#### Fragmento seleccionado:
▬▬▬▬▬▬

Hoy en día, si pasas por delante de la fachada del convento de San Plácido en Madrid, te será imposible imaginar que al igual que ocurrió en Loudun en Francia, esos muros fueron testigos de uno de los peores casos de supuesta posesión diabólica en España. El escándalo y la lujuria rodearon el caso de las endemoniadas de San Plácido.
Escándalo y lujuria: las endemoniadas de San Plácido
Durante el reinado de Felipe IV, el convento de San Plácido, muy cercano a la Plaza de Callao en Madrid, sufrió un gravísimo episodio de posesiones diabólicas. En 1623 comenzó su edificación y al acabarse 30 monjas fueron a habitarlo viviendo bajo la regla de San Benito. Una forma de vida sumamente rígida y dura. En 1625 una de las religiosas empezó a sufrir convulsiones y desmayos. Además tenía visiones, blasfemaba y cometía actos sacrílegos. Sus hermanas asustadas dieron aviso al confesor, ya que por tratarse de un convento de clausura ningún otro hombre podía entrar en el recinto. Fray Juan Francisco García Calderón decidió que la monja estaba poseída y que necesitaba urgentemente un exorcismo. Se procedió a ello, pero no sirvió de nada. Contrariamente a lo que se esperaba no sólo no curó a la posesa, sino que 25 monjas más quedaron contagiadas y empezaron a sufrir los mismos síntomas: agresividad, visiones, blasfemias, sacrilegios, hablar por boca del diablo, herirse golpeándose contra las paredes y, especialmente, realizando gestos obscenos absolutamente impropios de una religiosa. Decían que el demonio se les aparecía en sueños, junto con otros personajes de igual catadura, y que las agredían de manera íntima. De las 30 monjas del convento 26 quedaron «endemoniadas».

▬▬▬▬▬▬

#### Registros proporcionados:
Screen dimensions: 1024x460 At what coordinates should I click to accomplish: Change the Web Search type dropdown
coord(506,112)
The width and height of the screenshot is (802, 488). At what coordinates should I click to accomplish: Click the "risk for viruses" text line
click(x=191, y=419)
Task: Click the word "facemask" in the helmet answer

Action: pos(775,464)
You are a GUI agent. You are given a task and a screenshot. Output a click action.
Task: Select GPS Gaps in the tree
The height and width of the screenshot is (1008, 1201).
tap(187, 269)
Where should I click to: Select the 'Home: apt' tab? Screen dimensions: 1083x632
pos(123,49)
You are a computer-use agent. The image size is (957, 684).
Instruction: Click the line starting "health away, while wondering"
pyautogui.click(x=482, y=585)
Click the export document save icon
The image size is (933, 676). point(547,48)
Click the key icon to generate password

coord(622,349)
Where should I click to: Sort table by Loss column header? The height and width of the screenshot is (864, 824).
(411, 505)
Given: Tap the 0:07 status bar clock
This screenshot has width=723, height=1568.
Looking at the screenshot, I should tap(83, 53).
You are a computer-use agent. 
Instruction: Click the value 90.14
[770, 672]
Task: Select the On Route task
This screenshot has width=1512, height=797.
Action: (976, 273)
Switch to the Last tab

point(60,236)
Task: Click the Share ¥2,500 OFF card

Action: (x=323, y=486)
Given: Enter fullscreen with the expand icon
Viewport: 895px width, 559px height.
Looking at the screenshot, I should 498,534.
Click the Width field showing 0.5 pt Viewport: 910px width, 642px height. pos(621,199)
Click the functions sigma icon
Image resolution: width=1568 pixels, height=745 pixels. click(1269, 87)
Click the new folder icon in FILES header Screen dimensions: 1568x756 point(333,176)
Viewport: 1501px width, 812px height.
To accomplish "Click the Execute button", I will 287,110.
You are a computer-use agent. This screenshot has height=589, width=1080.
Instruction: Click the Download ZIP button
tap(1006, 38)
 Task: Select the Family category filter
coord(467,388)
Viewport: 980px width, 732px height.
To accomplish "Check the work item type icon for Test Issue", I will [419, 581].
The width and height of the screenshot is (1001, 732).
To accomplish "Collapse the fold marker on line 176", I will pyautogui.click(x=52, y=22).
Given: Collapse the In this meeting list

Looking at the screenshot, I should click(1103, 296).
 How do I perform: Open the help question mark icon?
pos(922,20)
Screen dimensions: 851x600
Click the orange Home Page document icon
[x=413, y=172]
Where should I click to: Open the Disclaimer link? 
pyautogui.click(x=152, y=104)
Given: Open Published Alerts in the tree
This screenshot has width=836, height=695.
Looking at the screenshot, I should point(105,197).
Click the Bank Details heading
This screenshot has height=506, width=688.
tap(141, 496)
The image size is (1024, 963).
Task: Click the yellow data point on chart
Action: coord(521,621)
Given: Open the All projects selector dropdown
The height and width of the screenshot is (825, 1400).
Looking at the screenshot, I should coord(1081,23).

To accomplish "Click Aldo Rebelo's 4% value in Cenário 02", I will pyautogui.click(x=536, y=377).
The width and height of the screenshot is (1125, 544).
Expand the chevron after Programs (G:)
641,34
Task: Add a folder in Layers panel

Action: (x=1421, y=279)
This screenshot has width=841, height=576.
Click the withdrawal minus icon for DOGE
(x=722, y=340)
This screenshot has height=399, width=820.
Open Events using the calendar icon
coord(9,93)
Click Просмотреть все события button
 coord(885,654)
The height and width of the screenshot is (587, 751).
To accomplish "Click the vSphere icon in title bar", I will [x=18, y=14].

▬▬▬▬▬▬

#### Objetivo de la tarea:
Extrae sin cambios el pasaje del fragmento sobre las endemoniadas de San Plácido que va desde "Hoy en día, si" hasta "de San Plácido.".

#### Resultado:
Hoy en día, si pasas por delante de la fachada del convento de San Plácido en Madrid, te será imposible imaginar que al igual que ocurrió en Loudun en Francia, esos muros fueron testigos de uno de los peores casos de supuesta posesión diabólica en España. El escándalo y la lujuria rodearon el caso de las endemoniadas de San Plácido.